**Supplied passage**:
··········
I find myself at a loss for what to do next, and how to describe the very thing I study. One thing I’ve definitely realized is that I am as confused and frustrated about how to talk about menopause sometimes as the women who are actually going through this transition. I’ve also realized that researchers, educators, and health care providers who often have the same goals (i.e., promoting a better understanding of women’s health experiences and health concerns) cannot agree on how to term or define the very things they study. We come to stalemates and standstills and haven’t gotten very far. So far we’ve had trouble making compromises amongst each other about how to study the topic together, and can’t always talk across disciplinary or applied/research lines. I’ve seen frustration, confusion, and uncertainty among the very researchers that are supposed to be the experts on these topics.
··········
Repeat word for word the part of the menopause passage from "I find myself" up to and including "on these topics.".

**Supplied data**:
··········
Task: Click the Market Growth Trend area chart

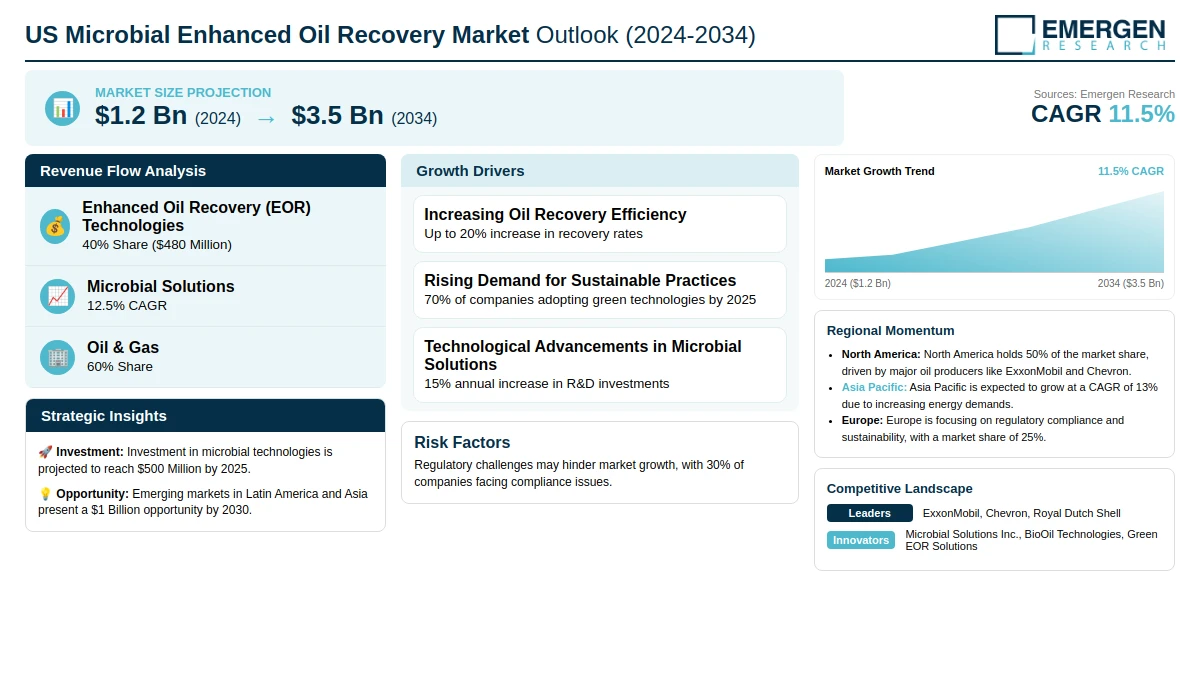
··········
**Answer to this problem**:
I find myself at a loss for what to do next, and how to describe the very thing I study. One thing I’ve definitely realized is that I am as confused and frustrated about how to talk about menopause sometimes as the women who are actually going through this transition. I’ve also realized that researchers, educators, and health care providers who often have the same goals (i.e., promoting a better understanding of women’s health experiences and health concerns) cannot agree on how to term or define the very things they study. We come to stalemates and standstills and haven’t gotten very far. So far we’ve had trouble making compromises amongst each other about how to study the topic together, and can’t always talk across disciplinary or applied/research lines. I’ve seen frustration, confusion, and uncertainty among the very researchers that are supposed to be the experts on these topics.